Thanks @nobbz and @jfeng for taking the time to look at this.
I copied the uniq/1
and uniq_by/2
code and modified slightly to come up with the following:
def split_uniq(enumerable) do
split_uniq_by(enumerable, fn x -> x end)
end
def split_uniq_by(enumerable, fun) when is_list(enumerable) do
split_uniq_list(enumerable, %{}, fun)
end
defp split_uniq_list([head | tail], set, fun) do
value = fun.(head)
case set do
%{^value => true} ->
{uniq, dupl} = split_uniq_list(tail, set, fun)
{uniq, [head | dupl]}
%{} ->
{uniq, dupl} = split_uniq_list(tail, Map.put(set, value, true), fun)
{[head | uniq], dupl}
end
end
defp split_uniq_list([], _set, _fun),
do: {[], []}
It returns a tuple containing a list of unique values and a list of duplicated values. I could have made it more efficient by only returning duplicates (it’s about 20% slower than Enum.uniq).
The benefit of this approach is that it returns all duplicate elements in the original order. Given [2, 2, 2, 1, 1]
your solutions will return [1, 2]
as the duplicates. My (copied) solution will return [2, 2, 1]
which can then be run through Enum.uniq/1
or Enum.sort/1
if required. Your solution results appear in sort order for smaller lists and appear to be in a random order for longer lists.
Because I copied uniq_by/2
functionality, given a list of maps [%{id: 1, name: "a"}, %{id: 2, name: "b"}, %{id: 3, name: "b"}, %{id: 4, name: "b"}]
my (copied) solution can return all elements with a duplicated name for example [%{id: 3, name: "b"}, %{id: 4, name: "b"}]
. I only copied the functionality for lists and not other enumerables.
As could be expected, given I copied it from the Elixir source code, my implementation is quite efficient compared to your solutions. Below are some Benchee benchmarks using a random list of 1000 integers between 0 and 99 (from StreamData). I assume I could match the efficiency of Enum.uniq/1
if I only returned duplicates, instead of unique values and duplicates.
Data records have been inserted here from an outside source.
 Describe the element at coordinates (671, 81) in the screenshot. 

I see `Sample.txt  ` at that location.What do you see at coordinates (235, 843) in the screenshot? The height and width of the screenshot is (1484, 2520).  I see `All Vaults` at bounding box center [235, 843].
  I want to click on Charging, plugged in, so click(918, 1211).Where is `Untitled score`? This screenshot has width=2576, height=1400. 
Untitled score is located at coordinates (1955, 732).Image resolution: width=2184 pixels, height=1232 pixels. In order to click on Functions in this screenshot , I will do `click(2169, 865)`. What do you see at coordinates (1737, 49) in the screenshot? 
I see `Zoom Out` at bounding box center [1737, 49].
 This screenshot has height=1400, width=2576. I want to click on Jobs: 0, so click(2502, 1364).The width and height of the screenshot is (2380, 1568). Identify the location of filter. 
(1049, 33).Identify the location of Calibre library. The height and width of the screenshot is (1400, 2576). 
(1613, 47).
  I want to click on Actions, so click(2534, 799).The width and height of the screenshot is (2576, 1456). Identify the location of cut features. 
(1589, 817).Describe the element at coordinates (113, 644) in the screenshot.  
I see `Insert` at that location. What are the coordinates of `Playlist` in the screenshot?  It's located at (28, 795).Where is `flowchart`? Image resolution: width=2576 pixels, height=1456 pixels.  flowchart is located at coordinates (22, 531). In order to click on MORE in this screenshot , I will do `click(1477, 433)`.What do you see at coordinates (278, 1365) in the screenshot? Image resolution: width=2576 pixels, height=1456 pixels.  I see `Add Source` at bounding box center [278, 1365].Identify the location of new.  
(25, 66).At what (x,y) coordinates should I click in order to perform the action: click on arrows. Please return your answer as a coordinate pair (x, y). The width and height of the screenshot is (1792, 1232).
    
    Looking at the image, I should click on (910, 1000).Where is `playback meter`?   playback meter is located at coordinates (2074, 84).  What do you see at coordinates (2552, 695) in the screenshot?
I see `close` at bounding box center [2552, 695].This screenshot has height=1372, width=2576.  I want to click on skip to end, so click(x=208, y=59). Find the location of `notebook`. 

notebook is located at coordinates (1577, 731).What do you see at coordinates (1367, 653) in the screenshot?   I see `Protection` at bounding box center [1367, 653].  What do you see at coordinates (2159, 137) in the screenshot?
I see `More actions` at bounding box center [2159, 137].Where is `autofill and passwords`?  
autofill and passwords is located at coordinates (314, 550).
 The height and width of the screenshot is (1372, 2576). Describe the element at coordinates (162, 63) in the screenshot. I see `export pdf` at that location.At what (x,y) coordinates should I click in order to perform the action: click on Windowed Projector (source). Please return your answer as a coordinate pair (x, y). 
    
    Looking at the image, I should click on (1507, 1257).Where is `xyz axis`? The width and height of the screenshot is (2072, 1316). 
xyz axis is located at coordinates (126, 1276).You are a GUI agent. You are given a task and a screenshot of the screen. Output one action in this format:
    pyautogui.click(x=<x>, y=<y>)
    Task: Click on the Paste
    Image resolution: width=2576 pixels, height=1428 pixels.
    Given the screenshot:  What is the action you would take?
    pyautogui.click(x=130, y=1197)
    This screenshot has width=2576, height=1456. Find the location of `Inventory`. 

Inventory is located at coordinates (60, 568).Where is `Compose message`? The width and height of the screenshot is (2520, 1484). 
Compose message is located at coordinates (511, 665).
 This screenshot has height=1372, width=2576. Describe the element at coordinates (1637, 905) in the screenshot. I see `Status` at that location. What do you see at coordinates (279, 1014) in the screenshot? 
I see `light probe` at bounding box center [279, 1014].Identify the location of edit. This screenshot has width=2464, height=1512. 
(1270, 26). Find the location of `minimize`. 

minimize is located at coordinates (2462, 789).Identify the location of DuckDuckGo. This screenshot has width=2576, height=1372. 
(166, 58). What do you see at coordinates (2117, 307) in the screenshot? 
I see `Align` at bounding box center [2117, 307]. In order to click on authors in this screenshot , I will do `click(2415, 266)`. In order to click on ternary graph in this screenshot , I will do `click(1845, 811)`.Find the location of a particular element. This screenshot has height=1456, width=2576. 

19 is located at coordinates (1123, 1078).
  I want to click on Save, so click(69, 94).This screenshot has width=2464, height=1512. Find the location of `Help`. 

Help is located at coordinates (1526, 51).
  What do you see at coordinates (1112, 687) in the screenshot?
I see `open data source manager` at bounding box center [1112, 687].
Name ips average deviation median 99th %
Enum.uniq 21.74 K 45.99 μs ±7.19% 46 μs 49 μs
ryzey 17.95 K 55.72 μs ±6.29% 54 μs 64 μs
jfeng 7.81 K 127.97 μs ±9.64% 124 μs 173 μs
nobbz 6.41 K 156.03 μs ±15.14% 151 μs 245 μs
Comparison:
Enum.uniq 21.74 K
ryzey 17.95 K - 1.21x slower
jfeng 7.81 K - 2.78x slower
nobbz 6.41 K - 3.39x slower
It would be nice to have a standard implementation of this so that duplicates could be retrieved in an efficient and consistent way. It seems like missing functionality when unique values can be easily obtained. I guess looking for unique values must be a lot more common that looking for duplicates!